Saved data entries

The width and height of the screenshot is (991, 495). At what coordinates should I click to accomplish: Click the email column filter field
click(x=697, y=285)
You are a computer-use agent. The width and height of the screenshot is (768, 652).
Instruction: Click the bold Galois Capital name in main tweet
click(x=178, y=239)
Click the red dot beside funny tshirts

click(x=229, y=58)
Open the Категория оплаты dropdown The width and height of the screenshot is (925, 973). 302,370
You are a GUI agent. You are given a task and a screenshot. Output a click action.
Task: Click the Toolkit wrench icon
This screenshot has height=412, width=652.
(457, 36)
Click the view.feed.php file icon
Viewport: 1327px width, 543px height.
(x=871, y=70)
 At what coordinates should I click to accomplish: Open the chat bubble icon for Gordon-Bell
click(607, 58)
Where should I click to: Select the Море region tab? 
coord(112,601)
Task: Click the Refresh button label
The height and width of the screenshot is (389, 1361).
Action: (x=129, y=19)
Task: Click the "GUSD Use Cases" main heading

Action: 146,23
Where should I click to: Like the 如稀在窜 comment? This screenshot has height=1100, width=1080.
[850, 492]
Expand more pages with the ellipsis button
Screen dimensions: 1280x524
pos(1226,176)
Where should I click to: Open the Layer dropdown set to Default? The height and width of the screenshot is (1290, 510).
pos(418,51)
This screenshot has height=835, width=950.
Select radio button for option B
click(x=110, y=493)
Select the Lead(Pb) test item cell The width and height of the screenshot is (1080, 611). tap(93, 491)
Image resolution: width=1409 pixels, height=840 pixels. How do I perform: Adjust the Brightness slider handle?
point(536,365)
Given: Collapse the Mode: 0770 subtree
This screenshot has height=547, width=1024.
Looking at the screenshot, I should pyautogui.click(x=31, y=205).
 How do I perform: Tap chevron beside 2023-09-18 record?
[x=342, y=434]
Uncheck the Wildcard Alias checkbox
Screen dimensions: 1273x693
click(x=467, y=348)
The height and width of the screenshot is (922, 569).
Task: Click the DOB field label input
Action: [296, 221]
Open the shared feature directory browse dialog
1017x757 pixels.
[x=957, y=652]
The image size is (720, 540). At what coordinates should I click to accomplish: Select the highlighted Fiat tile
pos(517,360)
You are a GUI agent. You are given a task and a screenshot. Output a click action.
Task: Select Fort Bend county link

▶ **TASK GOAL**: An exact copy of every entry above is required.

▶ **RESULT**:
The width and height of the screenshot is (991, 495). At what coordinates should I click to accomplish: Click the email column filter field
click(x=697, y=285)
You are a computer-use agent. The width and height of the screenshot is (768, 652).
Instruction: Click the bold Galois Capital name in main tweet
click(x=178, y=239)
Click the red dot beside funny tshirts

click(x=229, y=58)
Open the Категория оплаты dropdown The width and height of the screenshot is (925, 973). 302,370
You are a GUI agent. You are given a task and a screenshot. Output a click action.
Task: Click the Toolkit wrench icon
This screenshot has height=412, width=652.
(457, 36)
Click the view.feed.php file icon
Viewport: 1327px width, 543px height.
(x=871, y=70)
 At what coordinates should I click to accomplish: Open the chat bubble icon for Gordon-Bell
click(607, 58)
Where should I click to: Select the Море region tab? 
coord(112,601)
Task: Click the Refresh button label
The height and width of the screenshot is (389, 1361).
Action: (x=129, y=19)
Task: Click the "GUSD Use Cases" main heading

Action: 146,23
Where should I click to: Like the 如稀在窜 comment? This screenshot has height=1100, width=1080.
[850, 492]
Expand more pages with the ellipsis button
Screen dimensions: 1280x524
pos(1226,176)
Where should I click to: Open the Layer dropdown set to Default? The height and width of the screenshot is (1290, 510).
pos(418,51)
This screenshot has height=835, width=950.
Select radio button for option B
click(x=110, y=493)
Select the Lead(Pb) test item cell The width and height of the screenshot is (1080, 611). tap(93, 491)
Image resolution: width=1409 pixels, height=840 pixels. How do I perform: Adjust the Brightness slider handle?
point(536,365)
Given: Collapse the Mode: 0770 subtree
This screenshot has height=547, width=1024.
Looking at the screenshot, I should pyautogui.click(x=31, y=205).
 How do I perform: Tap chevron beside 2023-09-18 record?
[x=342, y=434]
Uncheck the Wildcard Alias checkbox
Screen dimensions: 1273x693
click(x=467, y=348)
The height and width of the screenshot is (922, 569).
Task: Click the DOB field label input
Action: [296, 221]
Open the shared feature directory browse dialog
1017x757 pixels.
[x=957, y=652]
The image size is (720, 540). At what coordinates should I click to accomplish: Select the highlighted Fiat tile
pos(517,360)
You are a GUI agent. You are given a task and a screenshot. Output a click action.
Task: Select Fort Bend county link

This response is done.